__Task details__
Output nothing but the lines from the first line of the entries to the line with "Given: Click the AA 3M cell showing 2.1700", inclusive, exactly as they read.

[Collected data entries]
------------------------------------------------------------------------
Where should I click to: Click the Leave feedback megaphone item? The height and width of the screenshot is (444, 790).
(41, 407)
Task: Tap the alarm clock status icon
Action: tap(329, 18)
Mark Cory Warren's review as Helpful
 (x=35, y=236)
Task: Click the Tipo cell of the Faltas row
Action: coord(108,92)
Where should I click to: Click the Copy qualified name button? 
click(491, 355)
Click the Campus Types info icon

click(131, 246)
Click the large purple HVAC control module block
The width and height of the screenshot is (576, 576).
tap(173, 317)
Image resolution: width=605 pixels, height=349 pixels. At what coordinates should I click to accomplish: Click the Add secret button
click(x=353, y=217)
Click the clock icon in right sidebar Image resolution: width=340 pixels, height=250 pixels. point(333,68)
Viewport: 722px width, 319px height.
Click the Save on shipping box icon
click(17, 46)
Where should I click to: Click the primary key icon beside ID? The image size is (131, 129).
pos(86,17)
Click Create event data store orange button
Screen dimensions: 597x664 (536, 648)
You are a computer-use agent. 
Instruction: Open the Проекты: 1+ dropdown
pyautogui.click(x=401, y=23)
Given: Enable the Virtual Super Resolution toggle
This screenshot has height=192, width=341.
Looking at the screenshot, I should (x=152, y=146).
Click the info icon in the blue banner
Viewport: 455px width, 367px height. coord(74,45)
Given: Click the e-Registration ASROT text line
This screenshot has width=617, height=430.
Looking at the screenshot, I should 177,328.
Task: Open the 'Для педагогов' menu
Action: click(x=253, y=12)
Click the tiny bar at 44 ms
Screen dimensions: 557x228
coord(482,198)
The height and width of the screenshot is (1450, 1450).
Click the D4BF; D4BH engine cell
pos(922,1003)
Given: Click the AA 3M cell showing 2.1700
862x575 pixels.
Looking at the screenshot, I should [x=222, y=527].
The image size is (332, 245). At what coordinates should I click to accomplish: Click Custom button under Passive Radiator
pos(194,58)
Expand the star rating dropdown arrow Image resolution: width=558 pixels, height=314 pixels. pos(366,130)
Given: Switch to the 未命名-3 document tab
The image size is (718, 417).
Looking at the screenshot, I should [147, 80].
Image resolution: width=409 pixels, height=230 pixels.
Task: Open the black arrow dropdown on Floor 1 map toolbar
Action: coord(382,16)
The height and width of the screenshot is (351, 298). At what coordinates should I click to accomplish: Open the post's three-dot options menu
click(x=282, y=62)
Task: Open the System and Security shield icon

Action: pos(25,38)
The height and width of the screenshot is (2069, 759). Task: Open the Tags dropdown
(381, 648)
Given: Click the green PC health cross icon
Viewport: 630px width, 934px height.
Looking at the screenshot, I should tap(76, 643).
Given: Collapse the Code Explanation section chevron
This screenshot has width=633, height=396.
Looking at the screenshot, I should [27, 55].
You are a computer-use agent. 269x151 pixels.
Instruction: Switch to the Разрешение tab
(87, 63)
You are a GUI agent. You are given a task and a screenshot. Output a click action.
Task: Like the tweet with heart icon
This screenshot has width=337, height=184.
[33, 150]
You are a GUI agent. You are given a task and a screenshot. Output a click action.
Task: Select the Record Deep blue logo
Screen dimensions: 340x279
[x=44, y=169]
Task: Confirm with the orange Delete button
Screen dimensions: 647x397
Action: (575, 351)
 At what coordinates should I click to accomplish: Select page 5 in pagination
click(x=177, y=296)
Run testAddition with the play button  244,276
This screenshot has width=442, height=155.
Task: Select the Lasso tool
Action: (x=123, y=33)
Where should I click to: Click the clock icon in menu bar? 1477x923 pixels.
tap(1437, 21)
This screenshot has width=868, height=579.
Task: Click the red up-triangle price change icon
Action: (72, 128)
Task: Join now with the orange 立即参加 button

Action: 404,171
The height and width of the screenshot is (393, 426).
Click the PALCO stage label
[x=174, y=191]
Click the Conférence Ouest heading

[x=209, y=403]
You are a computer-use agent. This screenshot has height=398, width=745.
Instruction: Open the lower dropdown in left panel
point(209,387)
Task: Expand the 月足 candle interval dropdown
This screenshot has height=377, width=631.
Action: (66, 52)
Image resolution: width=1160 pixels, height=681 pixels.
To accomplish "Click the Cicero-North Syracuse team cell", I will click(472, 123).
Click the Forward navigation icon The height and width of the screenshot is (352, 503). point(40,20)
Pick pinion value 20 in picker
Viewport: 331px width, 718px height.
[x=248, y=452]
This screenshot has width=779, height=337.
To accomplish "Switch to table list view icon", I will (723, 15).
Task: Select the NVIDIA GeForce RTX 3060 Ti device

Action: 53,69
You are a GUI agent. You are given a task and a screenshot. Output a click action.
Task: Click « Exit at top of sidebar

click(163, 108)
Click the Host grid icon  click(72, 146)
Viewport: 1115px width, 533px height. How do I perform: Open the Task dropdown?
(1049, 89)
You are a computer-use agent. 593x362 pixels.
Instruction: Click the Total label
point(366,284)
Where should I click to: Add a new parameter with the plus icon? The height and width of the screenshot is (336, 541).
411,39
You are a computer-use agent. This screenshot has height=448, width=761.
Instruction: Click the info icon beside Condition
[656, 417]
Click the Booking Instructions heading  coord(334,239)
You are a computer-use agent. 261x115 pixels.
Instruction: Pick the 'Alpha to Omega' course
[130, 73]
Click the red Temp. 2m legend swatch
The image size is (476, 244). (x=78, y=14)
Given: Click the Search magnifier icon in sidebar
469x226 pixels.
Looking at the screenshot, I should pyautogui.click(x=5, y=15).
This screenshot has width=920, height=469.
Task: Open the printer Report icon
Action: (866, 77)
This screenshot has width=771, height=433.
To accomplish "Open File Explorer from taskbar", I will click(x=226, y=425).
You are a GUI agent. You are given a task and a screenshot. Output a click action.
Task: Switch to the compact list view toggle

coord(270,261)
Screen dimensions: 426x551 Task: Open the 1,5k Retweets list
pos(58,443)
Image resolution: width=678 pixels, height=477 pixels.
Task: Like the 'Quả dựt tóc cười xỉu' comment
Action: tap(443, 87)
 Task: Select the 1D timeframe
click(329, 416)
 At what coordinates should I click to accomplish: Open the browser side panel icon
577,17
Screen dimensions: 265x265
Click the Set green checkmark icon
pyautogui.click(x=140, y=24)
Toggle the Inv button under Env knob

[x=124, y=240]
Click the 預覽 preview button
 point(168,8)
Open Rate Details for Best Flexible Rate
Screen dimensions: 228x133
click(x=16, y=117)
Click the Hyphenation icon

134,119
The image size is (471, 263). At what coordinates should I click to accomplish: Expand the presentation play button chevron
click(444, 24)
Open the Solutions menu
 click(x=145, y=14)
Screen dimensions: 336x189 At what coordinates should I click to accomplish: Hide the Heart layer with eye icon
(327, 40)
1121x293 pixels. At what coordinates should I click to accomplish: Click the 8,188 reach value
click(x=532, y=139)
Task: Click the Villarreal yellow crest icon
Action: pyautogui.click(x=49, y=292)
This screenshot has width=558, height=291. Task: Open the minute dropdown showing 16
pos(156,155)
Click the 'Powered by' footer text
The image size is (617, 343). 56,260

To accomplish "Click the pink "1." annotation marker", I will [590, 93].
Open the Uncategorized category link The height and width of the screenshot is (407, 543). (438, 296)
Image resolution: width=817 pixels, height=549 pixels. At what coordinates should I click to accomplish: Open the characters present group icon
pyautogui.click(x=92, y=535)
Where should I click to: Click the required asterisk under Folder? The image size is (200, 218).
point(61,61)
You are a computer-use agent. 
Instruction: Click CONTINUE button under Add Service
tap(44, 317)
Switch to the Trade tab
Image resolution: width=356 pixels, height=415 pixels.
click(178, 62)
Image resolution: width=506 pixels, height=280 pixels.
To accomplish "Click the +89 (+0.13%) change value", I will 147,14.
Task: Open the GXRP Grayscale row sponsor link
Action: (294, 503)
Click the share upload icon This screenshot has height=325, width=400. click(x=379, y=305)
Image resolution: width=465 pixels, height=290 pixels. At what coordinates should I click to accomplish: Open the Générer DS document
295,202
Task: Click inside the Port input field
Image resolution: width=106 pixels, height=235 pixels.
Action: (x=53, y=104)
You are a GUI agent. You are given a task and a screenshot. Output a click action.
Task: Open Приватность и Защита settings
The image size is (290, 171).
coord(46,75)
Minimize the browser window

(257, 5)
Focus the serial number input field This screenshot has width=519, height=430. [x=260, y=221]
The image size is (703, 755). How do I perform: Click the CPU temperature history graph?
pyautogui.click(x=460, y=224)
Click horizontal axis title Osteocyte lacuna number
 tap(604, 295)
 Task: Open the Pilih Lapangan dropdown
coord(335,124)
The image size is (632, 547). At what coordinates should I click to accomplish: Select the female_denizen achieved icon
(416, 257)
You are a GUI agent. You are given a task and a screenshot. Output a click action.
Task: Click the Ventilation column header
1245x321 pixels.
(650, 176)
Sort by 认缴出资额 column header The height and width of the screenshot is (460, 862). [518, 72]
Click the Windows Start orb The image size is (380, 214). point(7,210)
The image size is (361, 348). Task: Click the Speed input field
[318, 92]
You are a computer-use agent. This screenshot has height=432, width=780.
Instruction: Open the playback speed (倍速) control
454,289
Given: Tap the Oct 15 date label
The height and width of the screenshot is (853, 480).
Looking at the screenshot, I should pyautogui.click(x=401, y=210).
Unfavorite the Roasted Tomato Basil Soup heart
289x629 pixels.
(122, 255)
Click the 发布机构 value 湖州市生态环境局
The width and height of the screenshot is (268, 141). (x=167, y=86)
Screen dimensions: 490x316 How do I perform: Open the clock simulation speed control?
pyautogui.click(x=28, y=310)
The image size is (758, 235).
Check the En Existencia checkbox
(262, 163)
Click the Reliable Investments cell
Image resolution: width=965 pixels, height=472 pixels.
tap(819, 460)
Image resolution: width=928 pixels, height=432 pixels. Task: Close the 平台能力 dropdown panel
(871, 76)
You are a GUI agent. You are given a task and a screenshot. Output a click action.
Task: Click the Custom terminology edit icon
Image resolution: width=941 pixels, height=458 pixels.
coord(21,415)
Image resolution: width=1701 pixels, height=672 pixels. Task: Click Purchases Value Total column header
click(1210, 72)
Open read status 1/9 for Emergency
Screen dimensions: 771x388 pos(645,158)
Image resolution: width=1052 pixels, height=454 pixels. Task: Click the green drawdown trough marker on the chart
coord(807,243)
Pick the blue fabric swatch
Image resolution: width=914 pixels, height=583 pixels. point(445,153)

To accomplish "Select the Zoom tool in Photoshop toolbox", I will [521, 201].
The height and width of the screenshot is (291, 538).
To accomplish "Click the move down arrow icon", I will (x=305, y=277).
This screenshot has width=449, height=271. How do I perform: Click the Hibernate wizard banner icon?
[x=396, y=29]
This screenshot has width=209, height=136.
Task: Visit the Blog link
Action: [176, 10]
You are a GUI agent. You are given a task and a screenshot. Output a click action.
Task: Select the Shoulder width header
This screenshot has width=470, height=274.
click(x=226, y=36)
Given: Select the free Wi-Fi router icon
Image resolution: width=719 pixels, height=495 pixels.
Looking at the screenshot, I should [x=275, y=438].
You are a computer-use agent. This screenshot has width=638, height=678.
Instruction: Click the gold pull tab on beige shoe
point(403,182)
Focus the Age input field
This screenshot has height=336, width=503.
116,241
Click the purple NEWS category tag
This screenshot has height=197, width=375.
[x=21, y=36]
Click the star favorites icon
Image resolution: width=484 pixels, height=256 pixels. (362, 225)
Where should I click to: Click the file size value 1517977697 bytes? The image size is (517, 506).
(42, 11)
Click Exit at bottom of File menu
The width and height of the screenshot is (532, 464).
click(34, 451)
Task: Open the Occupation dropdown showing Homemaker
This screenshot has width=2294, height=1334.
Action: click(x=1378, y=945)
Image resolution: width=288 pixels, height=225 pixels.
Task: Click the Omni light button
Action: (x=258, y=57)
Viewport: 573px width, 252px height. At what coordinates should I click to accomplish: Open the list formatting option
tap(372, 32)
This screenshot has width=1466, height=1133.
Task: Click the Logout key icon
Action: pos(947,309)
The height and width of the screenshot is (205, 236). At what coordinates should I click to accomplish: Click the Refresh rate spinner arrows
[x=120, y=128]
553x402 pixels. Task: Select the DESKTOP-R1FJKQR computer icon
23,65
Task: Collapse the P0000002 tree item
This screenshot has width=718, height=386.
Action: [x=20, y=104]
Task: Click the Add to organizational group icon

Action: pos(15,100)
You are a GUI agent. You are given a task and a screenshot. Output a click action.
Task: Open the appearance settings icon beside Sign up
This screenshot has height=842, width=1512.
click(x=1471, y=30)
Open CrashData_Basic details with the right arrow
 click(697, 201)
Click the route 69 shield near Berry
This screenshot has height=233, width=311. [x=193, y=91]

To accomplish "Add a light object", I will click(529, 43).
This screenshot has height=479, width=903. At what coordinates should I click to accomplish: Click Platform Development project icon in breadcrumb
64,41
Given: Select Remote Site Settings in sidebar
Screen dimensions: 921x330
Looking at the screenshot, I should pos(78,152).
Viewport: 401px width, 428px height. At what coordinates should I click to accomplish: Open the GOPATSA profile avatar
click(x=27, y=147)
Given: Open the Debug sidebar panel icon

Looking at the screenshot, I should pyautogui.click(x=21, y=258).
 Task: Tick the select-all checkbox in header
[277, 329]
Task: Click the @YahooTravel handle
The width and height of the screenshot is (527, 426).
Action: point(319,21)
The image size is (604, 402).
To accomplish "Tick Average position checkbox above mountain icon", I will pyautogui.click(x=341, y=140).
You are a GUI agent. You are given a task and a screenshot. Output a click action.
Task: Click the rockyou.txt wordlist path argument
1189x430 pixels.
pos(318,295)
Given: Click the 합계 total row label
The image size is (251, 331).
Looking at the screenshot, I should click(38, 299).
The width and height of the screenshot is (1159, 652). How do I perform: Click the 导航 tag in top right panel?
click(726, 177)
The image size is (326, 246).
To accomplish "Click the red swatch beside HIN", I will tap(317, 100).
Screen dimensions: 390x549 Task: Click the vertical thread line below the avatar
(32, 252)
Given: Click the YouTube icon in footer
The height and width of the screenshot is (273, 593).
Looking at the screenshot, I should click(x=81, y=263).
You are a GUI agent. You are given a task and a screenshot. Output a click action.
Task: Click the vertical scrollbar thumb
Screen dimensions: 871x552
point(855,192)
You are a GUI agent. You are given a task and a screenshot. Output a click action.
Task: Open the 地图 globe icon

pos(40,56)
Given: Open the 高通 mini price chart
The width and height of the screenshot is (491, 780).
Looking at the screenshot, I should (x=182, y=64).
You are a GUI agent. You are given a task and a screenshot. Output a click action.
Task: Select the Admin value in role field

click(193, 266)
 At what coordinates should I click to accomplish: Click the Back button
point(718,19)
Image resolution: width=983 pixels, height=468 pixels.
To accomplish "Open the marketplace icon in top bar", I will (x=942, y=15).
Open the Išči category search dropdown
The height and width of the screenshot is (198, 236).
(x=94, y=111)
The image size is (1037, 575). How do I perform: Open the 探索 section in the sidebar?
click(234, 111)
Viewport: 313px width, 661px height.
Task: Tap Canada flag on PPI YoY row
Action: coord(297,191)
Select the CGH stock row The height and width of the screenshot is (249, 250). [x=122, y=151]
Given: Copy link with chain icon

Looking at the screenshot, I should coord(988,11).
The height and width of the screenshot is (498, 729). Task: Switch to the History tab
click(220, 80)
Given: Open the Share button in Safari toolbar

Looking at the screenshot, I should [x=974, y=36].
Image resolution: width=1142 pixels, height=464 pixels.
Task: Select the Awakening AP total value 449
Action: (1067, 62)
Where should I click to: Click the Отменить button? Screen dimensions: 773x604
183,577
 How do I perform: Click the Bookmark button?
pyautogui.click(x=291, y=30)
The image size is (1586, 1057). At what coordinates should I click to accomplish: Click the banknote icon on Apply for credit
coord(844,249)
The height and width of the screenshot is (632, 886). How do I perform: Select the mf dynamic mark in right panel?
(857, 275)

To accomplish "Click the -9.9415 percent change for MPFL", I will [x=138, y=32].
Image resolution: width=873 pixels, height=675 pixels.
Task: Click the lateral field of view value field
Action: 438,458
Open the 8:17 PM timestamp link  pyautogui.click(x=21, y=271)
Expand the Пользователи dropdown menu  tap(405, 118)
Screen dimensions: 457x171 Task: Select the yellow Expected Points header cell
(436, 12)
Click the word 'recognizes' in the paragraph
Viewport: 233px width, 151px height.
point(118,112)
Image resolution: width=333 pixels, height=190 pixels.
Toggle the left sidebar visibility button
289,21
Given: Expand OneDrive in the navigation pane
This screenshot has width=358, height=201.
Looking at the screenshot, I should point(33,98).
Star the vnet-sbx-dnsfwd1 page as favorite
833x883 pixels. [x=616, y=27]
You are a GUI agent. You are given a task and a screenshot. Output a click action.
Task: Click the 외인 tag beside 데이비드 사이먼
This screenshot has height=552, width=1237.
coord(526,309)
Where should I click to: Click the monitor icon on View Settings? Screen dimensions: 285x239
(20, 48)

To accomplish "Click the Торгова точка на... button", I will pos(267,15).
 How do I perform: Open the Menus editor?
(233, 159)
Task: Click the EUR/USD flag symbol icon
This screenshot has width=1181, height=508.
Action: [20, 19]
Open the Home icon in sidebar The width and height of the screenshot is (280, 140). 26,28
------------------------------------------------------------------------
__Result below__
Where should I click to: Click the Leave feedback megaphone item? The height and width of the screenshot is (444, 790).
(41, 407)
Task: Tap the alarm clock status icon
Action: tap(329, 18)
Mark Cory Warren's review as Helpful
 (x=35, y=236)
Task: Click the Tipo cell of the Faltas row
Action: coord(108,92)
Where should I click to: Click the Copy qualified name button? 
click(491, 355)
Click the Campus Types info icon

click(131, 246)
Click the large purple HVAC control module block
The width and height of the screenshot is (576, 576).
tap(173, 317)
Image resolution: width=605 pixels, height=349 pixels. At what coordinates should I click to accomplish: Click the Add secret button
click(x=353, y=217)
Click the clock icon in right sidebar Image resolution: width=340 pixels, height=250 pixels. point(333,68)
Viewport: 722px width, 319px height.
Click the Save on shipping box icon
click(17, 46)
Where should I click to: Click the primary key icon beside ID? The image size is (131, 129).
pos(86,17)
Click Create event data store orange button
Screen dimensions: 597x664 (536, 648)
You are a computer-use agent. 
Instruction: Open the Проекты: 1+ dropdown
pyautogui.click(x=401, y=23)
Given: Enable the Virtual Super Resolution toggle
This screenshot has height=192, width=341.
Looking at the screenshot, I should (x=152, y=146).
Click the info icon in the blue banner
Viewport: 455px width, 367px height. coord(74,45)
Given: Click the e-Registration ASROT text line
This screenshot has width=617, height=430.
Looking at the screenshot, I should 177,328.
Task: Open the 'Для педагогов' menu
Action: click(x=253, y=12)
Click the tiny bar at 44 ms
Screen dimensions: 557x228
coord(482,198)
The height and width of the screenshot is (1450, 1450).
Click the D4BF; D4BH engine cell
pos(922,1003)
Given: Click the AA 3M cell showing 2.1700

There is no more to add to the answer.